D: Ci sono tanti modi di dire, tante espressioni idiomatiche contenenti dei numeri. Dare i numeri, Chi fa da sé fa per tre, ad esempio. Come si spiegano?
Quando pensiamo ai numeri però la prima cosa che ci viene in mente sono quei numeri che … portano sfortuna. Perché accade questa cosa, ad esempio con
il 13? E in altre culture? C’è sempre il 13?

R: Le ragioni per cui alcuni numeri appaiono nell’ambito di certe culture dotati  di una forma di sacralità affondano in epoche remote, epoche in cui non si era
ancora giunti a sviluppare i sistemi di numerazione e per contare ci si serviva di quello che si aveva a disposizione. Dei sassi, delle tacche su ossa, oppure
le mani.
Le mani sono state usate in modo diverso e a quelle quantità che si  collocavano oltre il limite di computo basato sul corpo si assegnava un valore speciale.

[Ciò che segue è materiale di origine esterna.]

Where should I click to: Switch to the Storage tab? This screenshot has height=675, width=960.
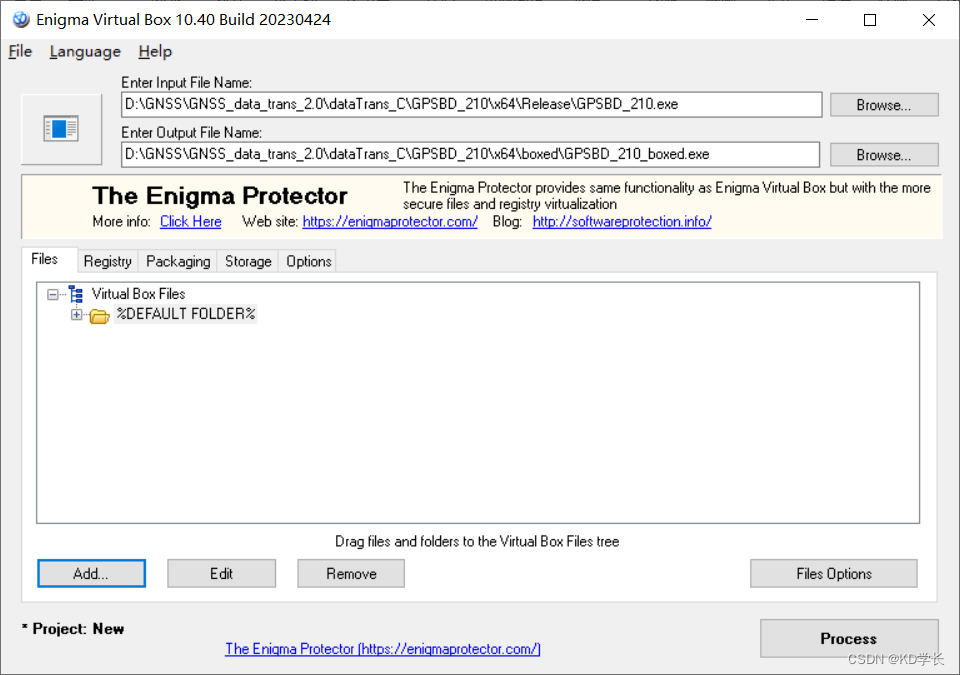pos(247,261)
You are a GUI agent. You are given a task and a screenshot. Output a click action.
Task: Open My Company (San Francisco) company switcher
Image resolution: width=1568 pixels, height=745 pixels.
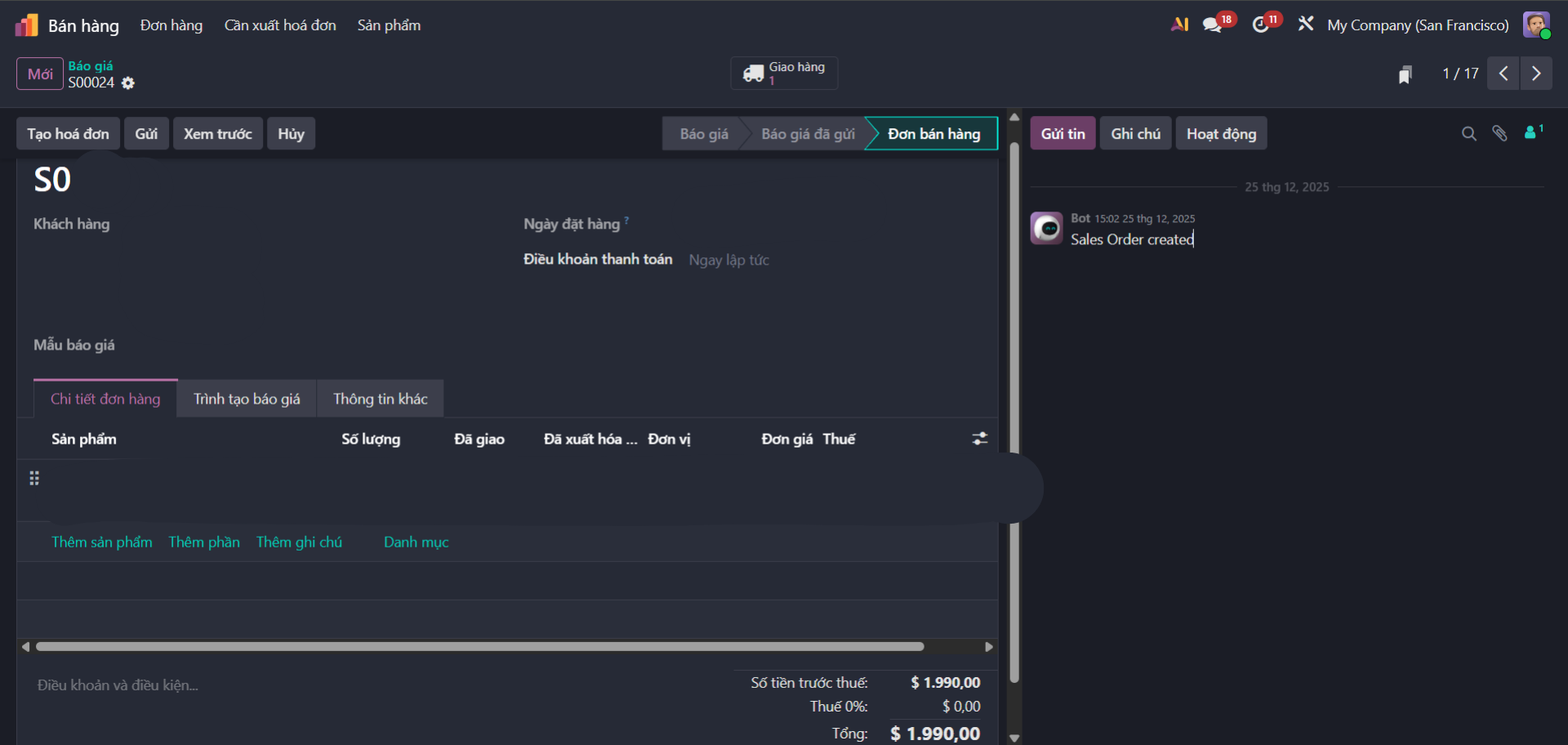(1418, 25)
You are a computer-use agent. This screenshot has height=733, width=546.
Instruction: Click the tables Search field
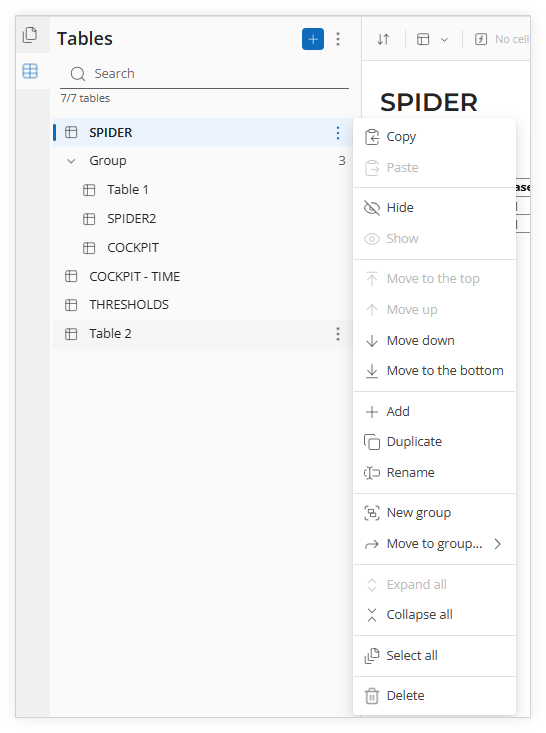204,74
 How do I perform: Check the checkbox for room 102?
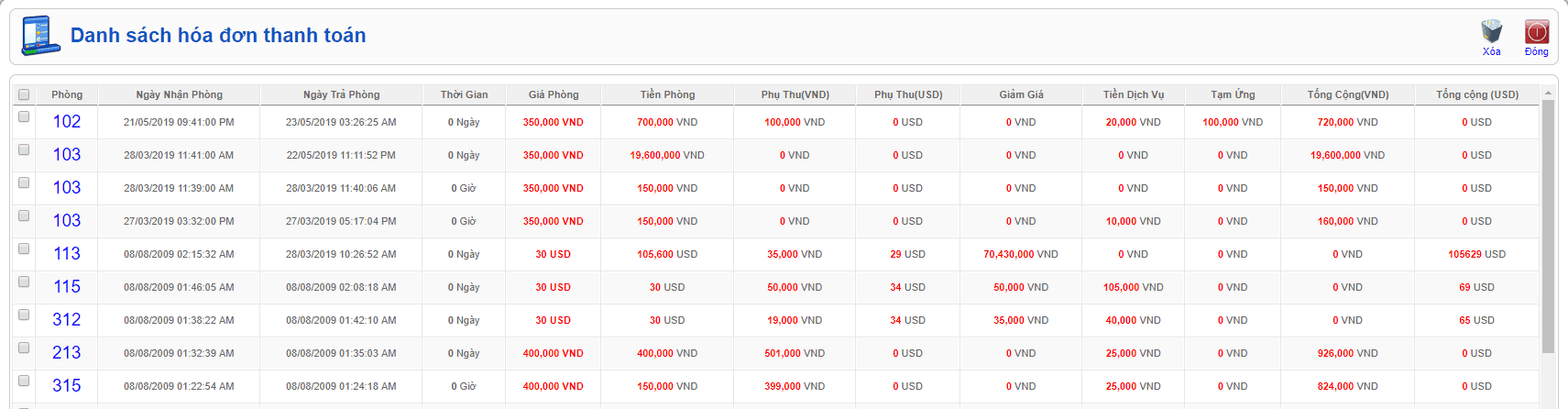coord(24,117)

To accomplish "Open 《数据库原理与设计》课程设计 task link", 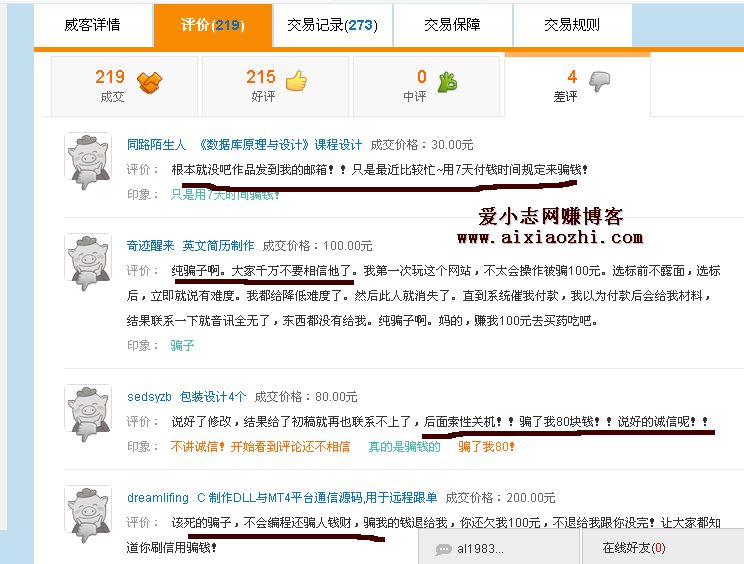I will [279, 145].
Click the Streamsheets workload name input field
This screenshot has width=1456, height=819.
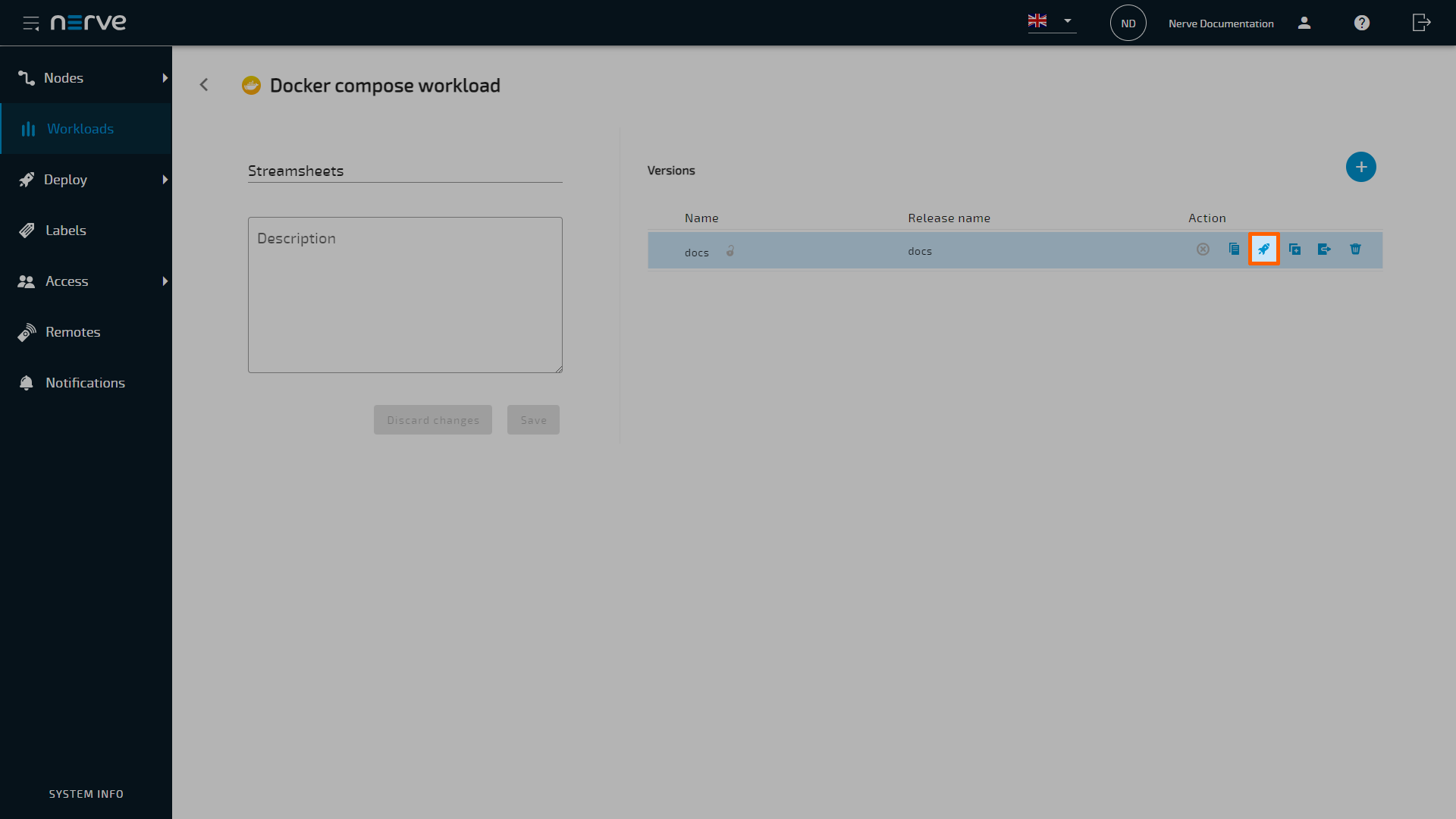404,170
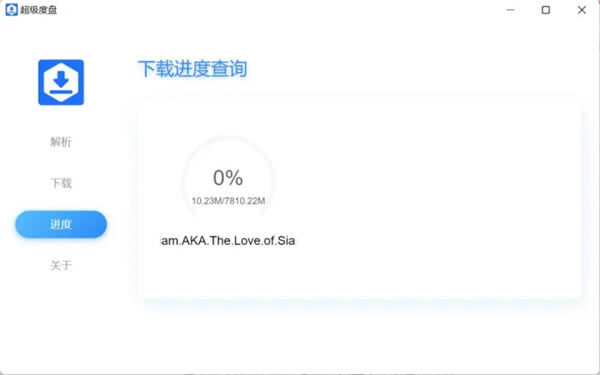Minimize the 超级度盘 window
The image size is (600, 375).
pos(510,10)
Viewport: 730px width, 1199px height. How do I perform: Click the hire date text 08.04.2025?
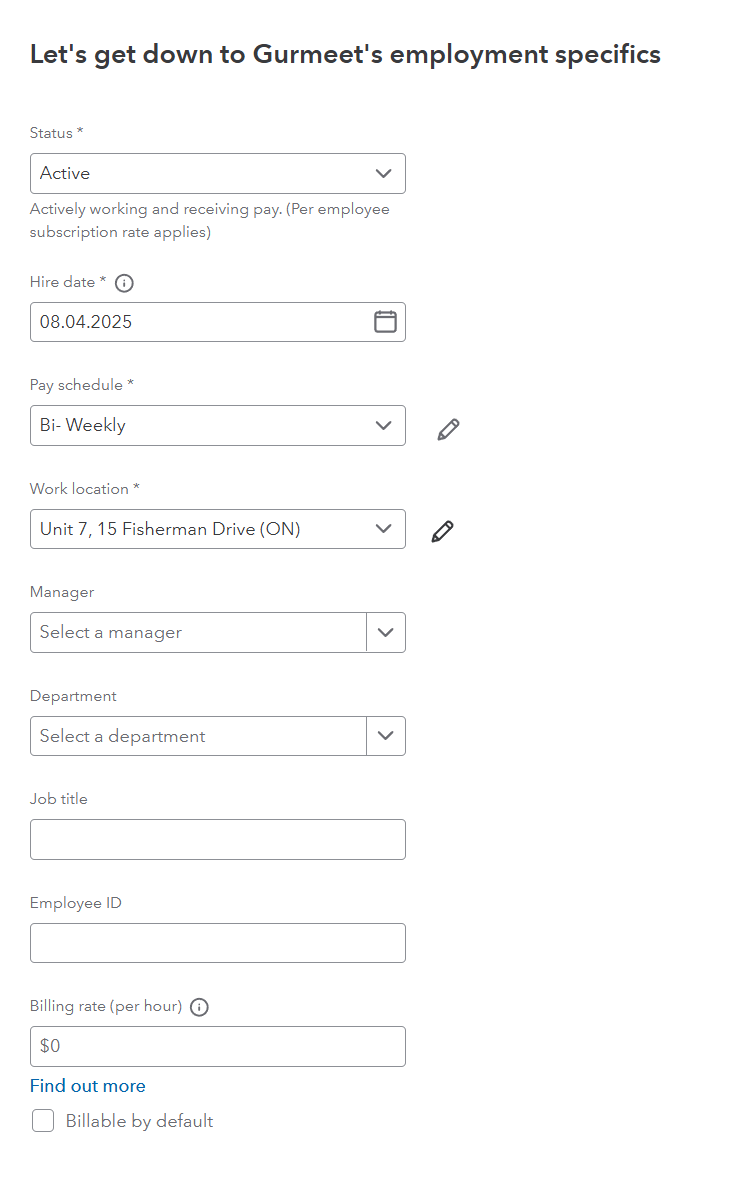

Se conto servendomi delle falangi delle dita per tenere traccia della quantità che sto considerando, conterò comodamente fino a 12. Il primo numero escluso
dalla mano e quindi diverso sarà il 13. In sé ciò non significa nulla se non che è il primo dopo una serie che si è chiusa. Ma se immagino che su questo
dato di fatto si innesti una interpretazione che individua nel diverso un elemento da temere, allora ecco che il 13 porta sfortuna.

(su questo stesso argomento ho pubblicato già da tempo una nota in questo blog)

D: E nelle culture orientali accade lo stesso?
R: Si verifica la stessa situazione, ma con numeri diversi. La ragione è psicologica, ed è legata alla spinta a evitare forme omofone o parafoniche di parole tabù.
E’ il caso, ad esempio, del numerale per 4, associato alla morte. I coreani, se non erro, sono giunti a cambiare il nome di una macchina che avrebbe dovuto essere identificata da un numero per evitare l’associazione tra la cifra incriminata e l’autovettura e i giapponesi, è cosa nota, sono soliti eliminare, ad esempio dai parcheggi, i posti che dovrebbero essere identificati dai numeri 4 e 9, omofoni, in quella lingua, delle parole per ‘morte’ e per ‘disgrazia’.

D: 44 è un numero cardinale, non ordinale: quali sono i numeri cardinali e quali sono i numeri ordinali? E perché si chiamano in questo modo?
R: Troviamo questi termini impiegati già nella grammatica del V sec. d.C. per indicare ciò che indicano ancora oggi.
In particolare di ordinalis, la forma da cui deriva ordinale, il grammatico che ne parla dice che si chiamano così i numerali che indicano l’ordine, la
posizione all’interno di una serie (es. primo, secondo, terzo…). Quanto a cardinale, la parola risultava poco trasparente già al grammatico antico (Prisciano) che la citava.

D: Ci sono altri tipi di parole che indicano numeri oltre a cardinali e ordinali?
R: Si. Ad esempio abbiamo i distributivi (es. singolo, oppure quando diciamo a due a due; in alcune lingue esistono forme di numerali apposite per i
distributivi e non si “riciclano” i cardinali inserendoli in locuzioni come fa l’italiano), i frazionari (es. un terzo, due quarti, metà), i moltiplicativi
(es. duplice, triplice, etc.; ma pensa anche ai prefissi moltiplicativi come multi- in multipiano), gli avverbiali (es. bis, ter, quater, molto usati anche
perché legati a pratiche di diverso genere: es. chiedere un bis; avere un tris, etc).